Ähnlich stark agiert auch Gentners Nebenmann in der Mitte, Santiago Ascacibar (20). Der Argentinier ist ja auf den ersten Blick das krasse Gegenteil von Gentner (32), der zum Inventar des VfB gehört, auf eine langjährige Bundesliga-Karriere zurückblicken kann und körperlich mit seinen 1,89 Metern den 1,68 Meter großen Ascacibar überragt. Der Argentinier ist im Gegensatz zu Gentner noch immer ein Frischling in der Liga – aber einer, der bereits nachhaltig Eindruck hinterlassen hat.

Denn Ascacibar, der blonde Kraftwürfel, räumt ab. Mit seinen raumgreifenden, breitbeinigen Schritten pflügt er in bester Sechser-Manier über den Platz. Er gibt den Takt vor im Defensivverhalten des VfB. Wer nun aber glaubt, dass der Jungspund Ascacibar und der Routinier Gentner in ihrer Spielweise weit auseinanderliegen und der eine (Ascacibar) dem anderen (Gentner) in einer klassischen Rollenverteilung nur den Rücken freihält, der irrt gewaltig, denn Gentner gibt auf dem Platz oft den Ascacibar und umgekehrt.

Der VfB hat eine austarierte innere Mitte

Der Kapitän kann genauso hinlangen wie der kleine Argentinier, er kann ebenfalls aggressive Zeichen setzen – und manchmal, da braucht er aufgrund seiner Lauffreudigkeit gar keinen, der ihm den Rücken freihält. Das erledigt Gentner gefühlt dann selbst. Und Ascacibar? Kann bei Weitem nicht nur kämpfen. Die Kurzpässe des Argentiniers sind oft das wichtige erste Element im Spielaufbau des VfB. Und Ascacibar hat, ähnlich wie Gentner, auch ein Auge für das Besetzen der richtigen Räume.

Der VfB hat also endlich so etwas wie eine austarierte innere Mitte – die Zeiten, in denen das Stuttgarter Zentrum manchmal nicht ganz dicht war, scheinen vorbei zu sein.
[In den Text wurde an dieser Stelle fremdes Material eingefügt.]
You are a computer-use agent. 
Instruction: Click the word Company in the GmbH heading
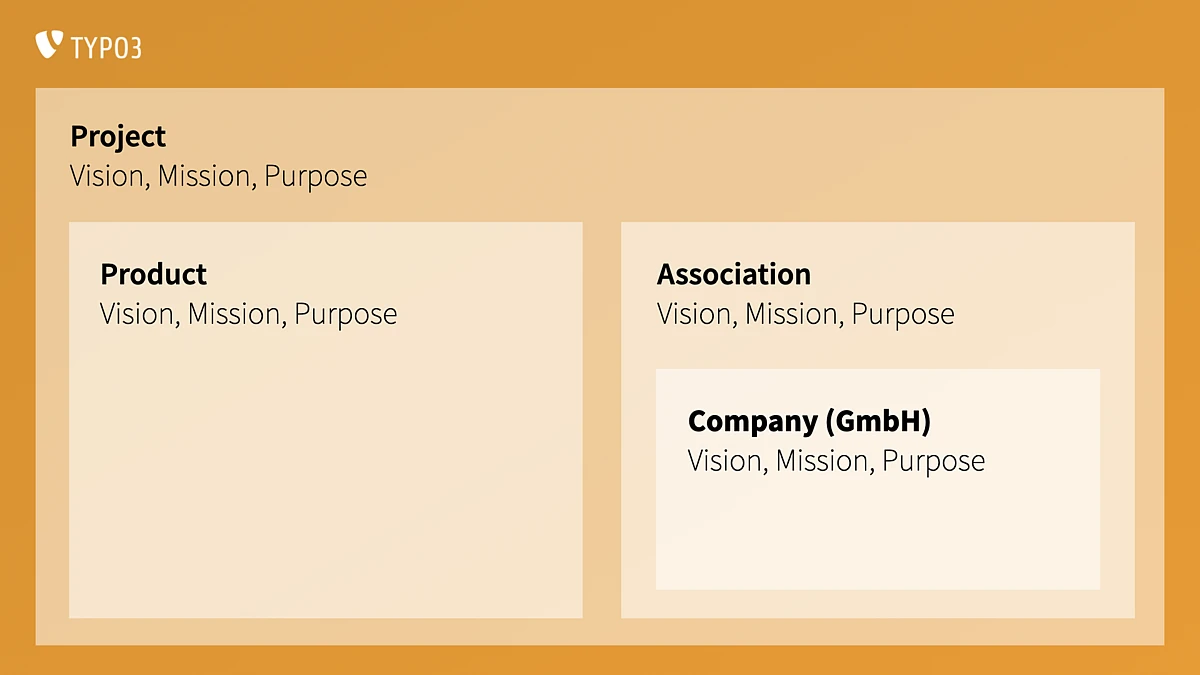coord(752,422)
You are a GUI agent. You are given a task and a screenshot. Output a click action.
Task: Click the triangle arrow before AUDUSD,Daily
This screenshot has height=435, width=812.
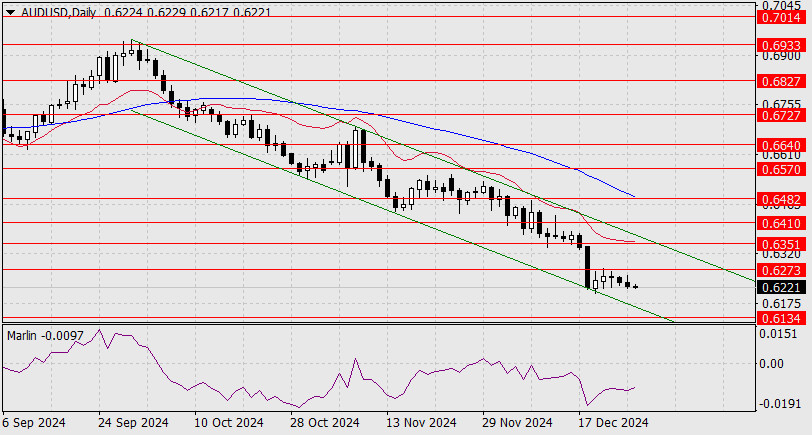coord(9,10)
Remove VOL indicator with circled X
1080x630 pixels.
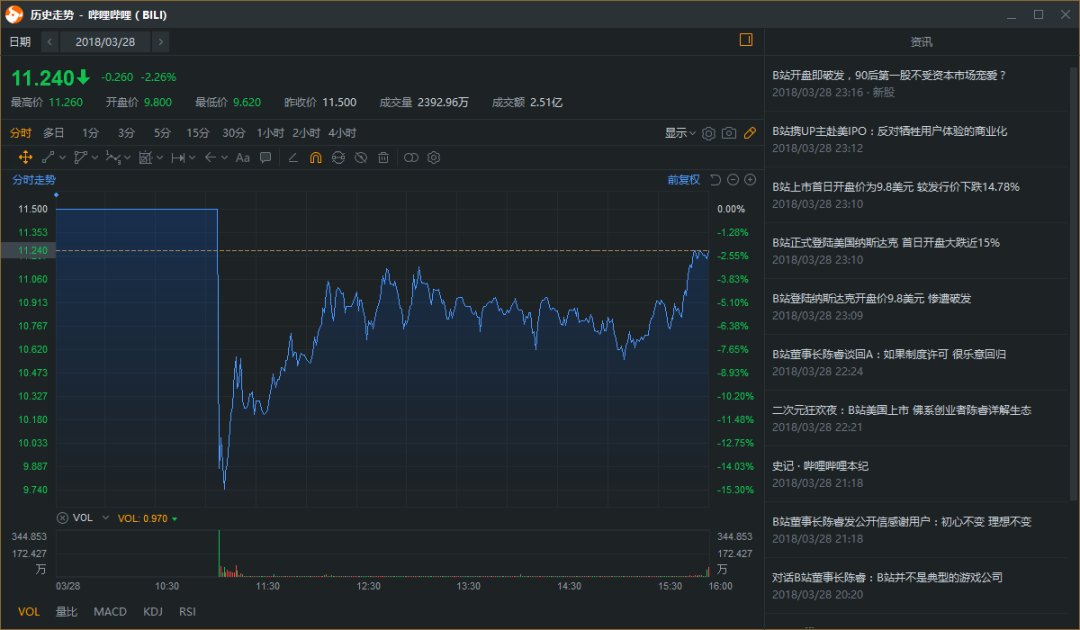click(62, 518)
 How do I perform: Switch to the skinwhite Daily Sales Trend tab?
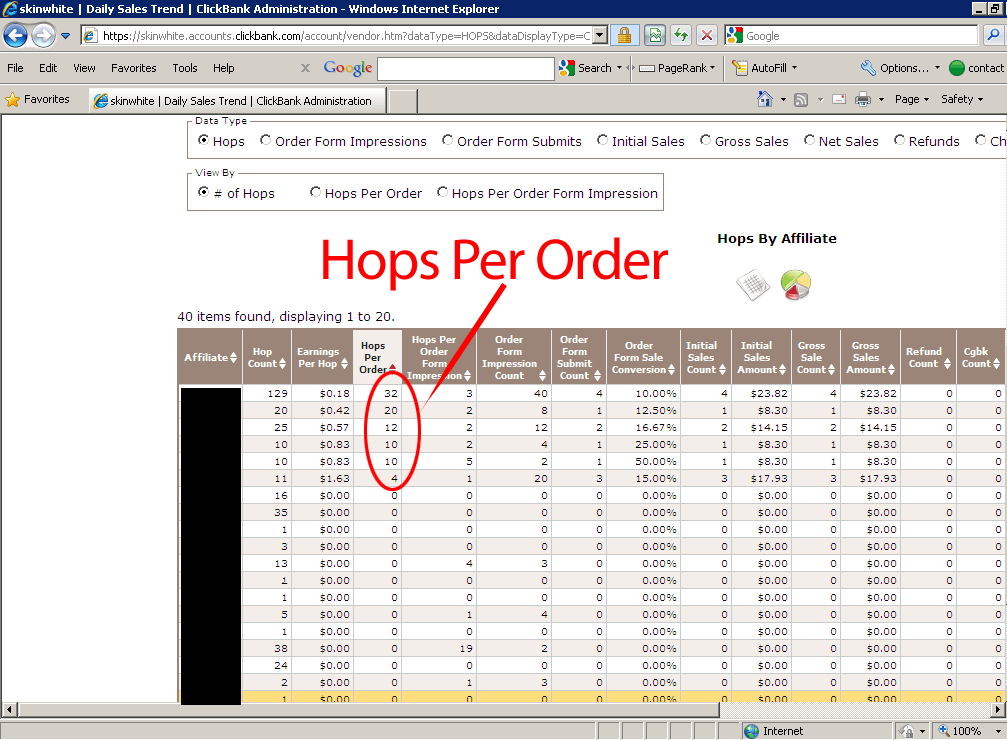[236, 101]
Orel Mangala, Dennis Aogo, Benjamin Pavard, Dzenis Burnic und Matthias Zimmermann durften (oder mussten) sich in dieser Saison bereits in der Zentrale versuchen. Jetzt haben sich Gentner und Asacacibar gefunden.

Dabei musste der Kapitän zum Saisonstart um seinen Stammplatz kämpfen. Der Trainer Hannes Wolf betonte in der Vorbereitung, dass niemand eine Einsatzgarantie habe. Auch der Spielführer nicht. Gentner nahm den Kampf an – und überzeugte. Nun sagt Hannes Wolf: „Das Einzige, was da besprochen wurde, ist, dass wir niemanden aufgrund seiner Verdienste vom Leistungsgedanken befreien.“

Jetzt ist klar, dass Wolf an Gentner aufgrund dessen Leistungen eben nicht vorbeikommt – und dass der VfB eine neue Mitte hat, an der sich womöglich noch einige Gegner die Zähne ausbeißen werden.